_EXERCISE BRIEF_:
Echo every line from the line containing "Click the sudo" up to and including the line containing "Action: pos(172,115)".

_SUPPLIED DATA_:
====================
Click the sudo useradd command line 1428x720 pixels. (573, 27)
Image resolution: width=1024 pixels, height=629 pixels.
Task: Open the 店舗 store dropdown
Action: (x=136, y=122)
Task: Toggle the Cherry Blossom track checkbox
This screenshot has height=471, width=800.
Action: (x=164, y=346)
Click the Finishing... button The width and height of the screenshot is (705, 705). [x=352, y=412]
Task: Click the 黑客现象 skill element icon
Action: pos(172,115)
====================
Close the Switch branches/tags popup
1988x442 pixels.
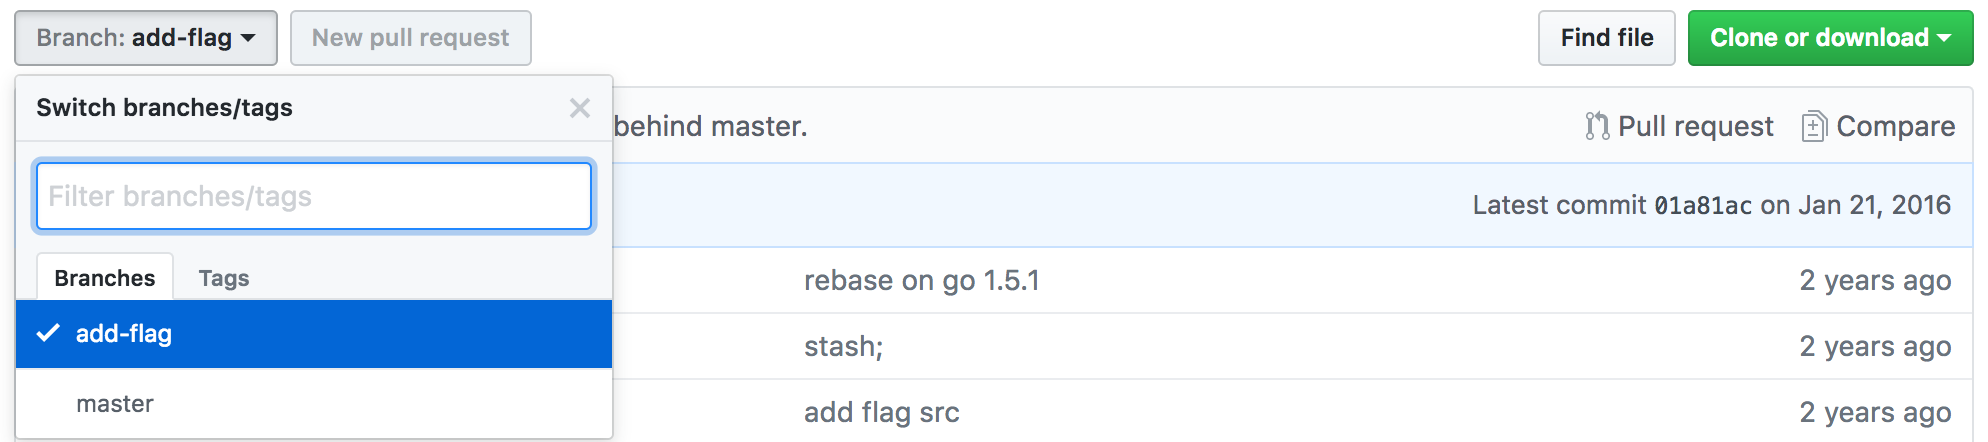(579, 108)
====================
_WRITTEN ANSWER_:
Click the sudo useradd command line 1428x720 pixels. (573, 27)
Image resolution: width=1024 pixels, height=629 pixels.
Task: Open the 店舗 store dropdown
Action: (x=136, y=122)
Task: Toggle the Cherry Blossom track checkbox
This screenshot has height=471, width=800.
Action: (x=164, y=346)
Click the Finishing... button The width and height of the screenshot is (705, 705). [x=352, y=412]
Task: Click the 黑客现象 skill element icon
Action: pos(172,115)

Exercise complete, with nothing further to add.